Saturday, May 21, 2011

Sometime Spring


We’ve never seen so much snow in mid-May, little surprise when last winter’s snowpack in Jackson Hole was 200% of normal. There are still deep drifts in the shadows at ground level and nearby hills bear ribbons of white.
The 1050-mile drive from St. Helena was a messy one, with 18-wheelers throwing sheets of muddy slush against the windshield and roads that get worse each year, the potholes, ruts and bumps rattling the teeth in your head. Added this year are avalanches and rockslides, one large enough to close the Snake River Canyon highway.
But once we reached the scenic home stretch, when the Tetons burst into view, we spotted herds of pronghorn in the sage, more than we’d ever seen in one spot.
There were no welcoming bison as we pulled into Gros Ventre campground before dark the second day, filling the tank with water and settling into our favorite campsite, one of only a half-dozen occupied. A scattering of moose droppings seemed a good omen.
The motorhome literally expands our horizons, with views all around and a huge picture window looking out on the mountains. It’s well named the Vista. I made martinis while Terry scanned the sage meadows, spotting two moose in no time. We sipped our drinks and watched the moose from our comfy seats until dark – the perfect first night at one of our favorite places on earth.
The moose had moved toward the trees during the night, but were still easily visible from our window on the wildlife world as we sipped our morning coffee. Binoculars revealed a large herd of elk on the opposite hill, moving steadily through a steep snowfield toward a canyon. There would be more moose, one relaxing in a campsite down the road, another browsing near the aptly-named town of Moose.
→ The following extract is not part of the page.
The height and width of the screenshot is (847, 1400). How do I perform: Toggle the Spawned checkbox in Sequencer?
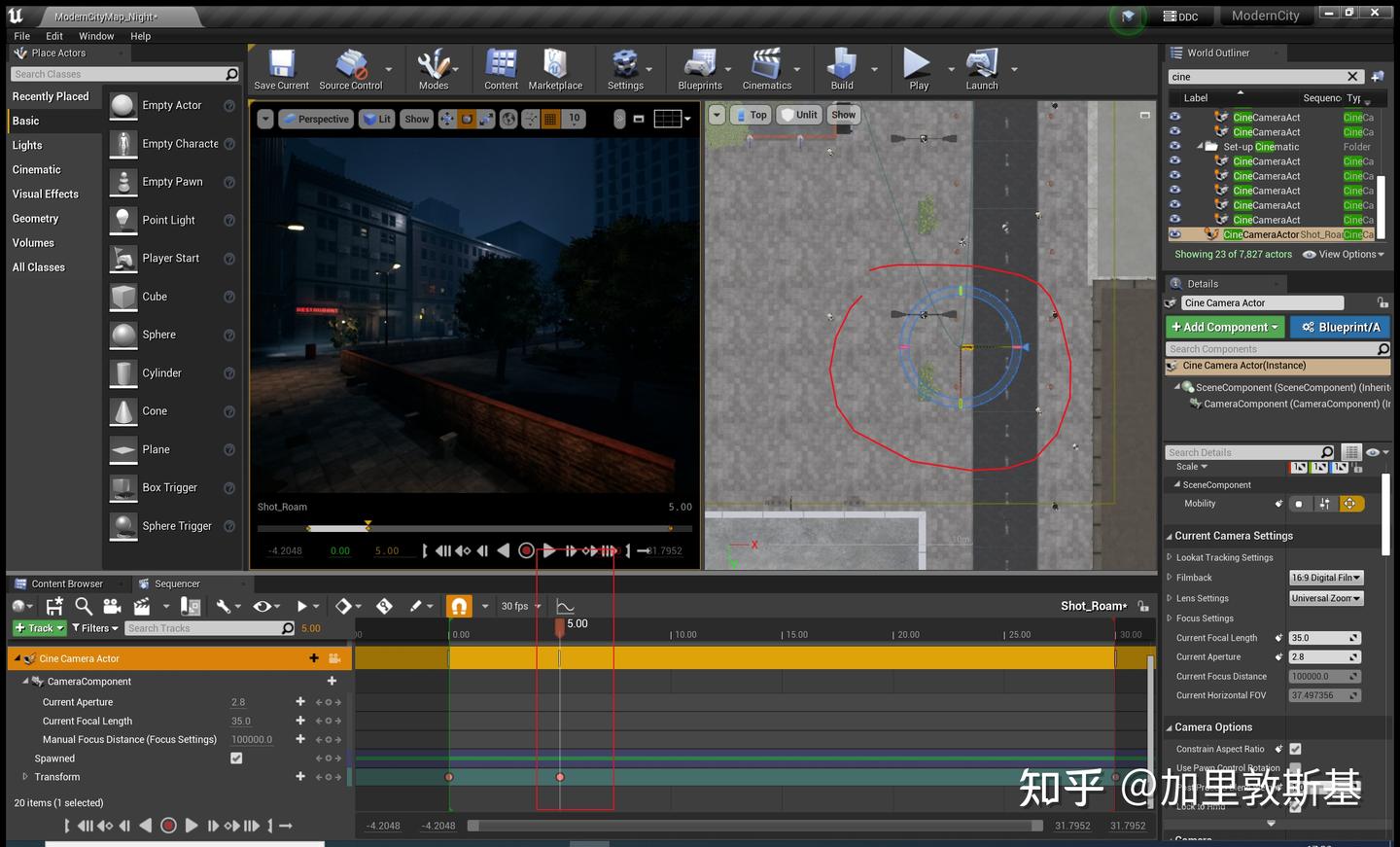235,758
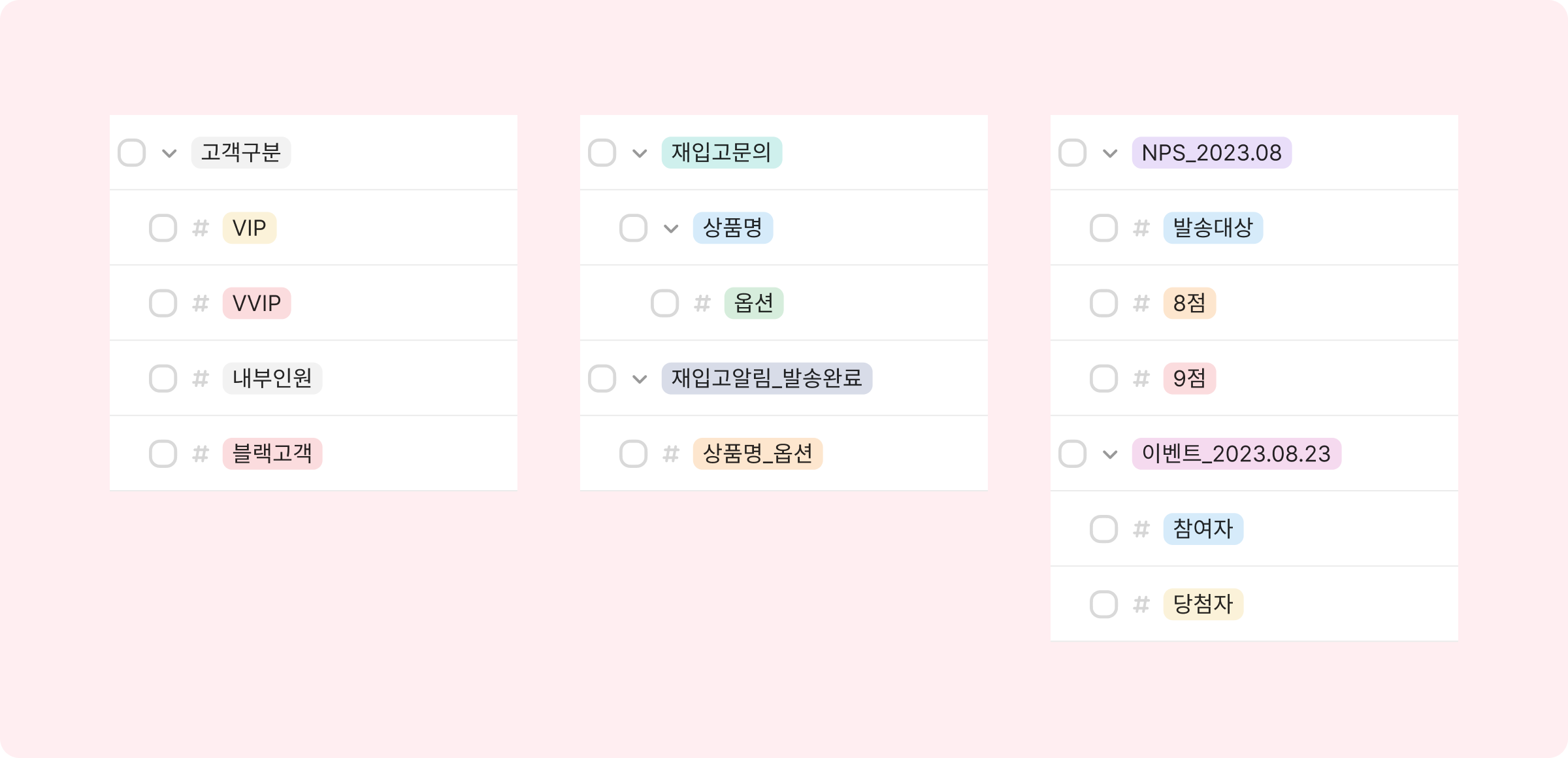
Task: Collapse the 재입고문의 tag group
Action: pyautogui.click(x=640, y=154)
Last spring they were scarce.
The first day would reveal a wealth of elk, as we spotted herds numbering in the hundreds in their annual spring migration from Jackson’s National Elk Refuge north to Yellowstone. Finally, thanks no doubt to the late spring, Terry got his wish to be here when the elk were on the move.
This morning's coffee was sipped viewing bison, moving from the trees to within spitting distance of our front window. The behemoths browsed for over an hour, then moved out of sight, just as the expedition van arrived with visitors out for a morning of wildlife viewing.
Each year is different; each season brings its own wonders. We’ve seen no young yet this year, although the meadows were well-populated with blond bison calves last May. The great horned owl we’ve watched nest in a nearby tree for three years has not returned. But the liquid warble of meadowlarks remains a constant, and the cerulean flash of the bluebird.
Wolves have moved into the valley in recent years and on a drive to Miller Butte to observe mountain goats, we came across two winter wolf kills of elk, the bones cracked for the nutritious marrow inside.
Today brought the annual Elk Fest, where it's possible to buy a single antler from a vendor on the street or 500 pounds of them from an auctioneer. Each spring, Boy Scouts gather the shed antlers from the Elk Refuge to auction off on Jackson’s town square. Buyers from around the world purchase lots by the pound, with 80% of the proceeds going to maintain the refuge, and the remainder to the Scouts. It’s a nice bit of recycling where the antlers the elks shed each winter help finance the purchase of their supplemental feed for the following year.
Last year’s take was a disappointing $47,000 on 6,000 pounds of antlers, but this winter was severe and with 10,000 elk remaining on the refuge, Scouts gathered 15,000 pounds.
I know it sounds goofy,” said one Scout leader. “But the world price for antlers is set right here.”
Such is the competition for antlers that two local brothers left their ranch at midnight last Monday, leading pack horses through deep snow for seven miles to be first at the gathering grounds at dawn.
Snow still covers the bike path and rain arrives late each afternoon. But welcome bursts of sunshine punctuate the days, illuminating the neon yellow of spring willow shoots and revealing the first of the wildflowers in the meadows. And by next week, the bison may drop their calves.
Pictures at: (Click on first photo to view one at a time.)
https://plus.google.com/photos/103909884233134954214/albums/5609360317397893825/5609397435502298050?authkey=CLKL3brp2LK8bw&pid=5609397435502298050&oid=103909884233134954214

5 comments:

Unknown said...

You sure bring excitement to your travels and your writing makes me feel I'm riding along with you. Thanks for sharing!! Enjoy. Stay warm.
Chuck

Karen said...

A treat, as always, to be able to follow your happy trails two steps behind you! :) xoxo Karen

Olivia Wilder said...

Two words: I'm jealous. Have a safe and adventurous, as always, trip. I so look forward to your posts and photos! love to you both!

Unknown said...

This first installment made me horny! Bodes well for the rest of the expedition.
Michael C.

Bob said...

Gros Ventre souonds so delightful. Cannot wait for the day I can have a cup of joe and sit and talk to the Moose. Keep your notes coming!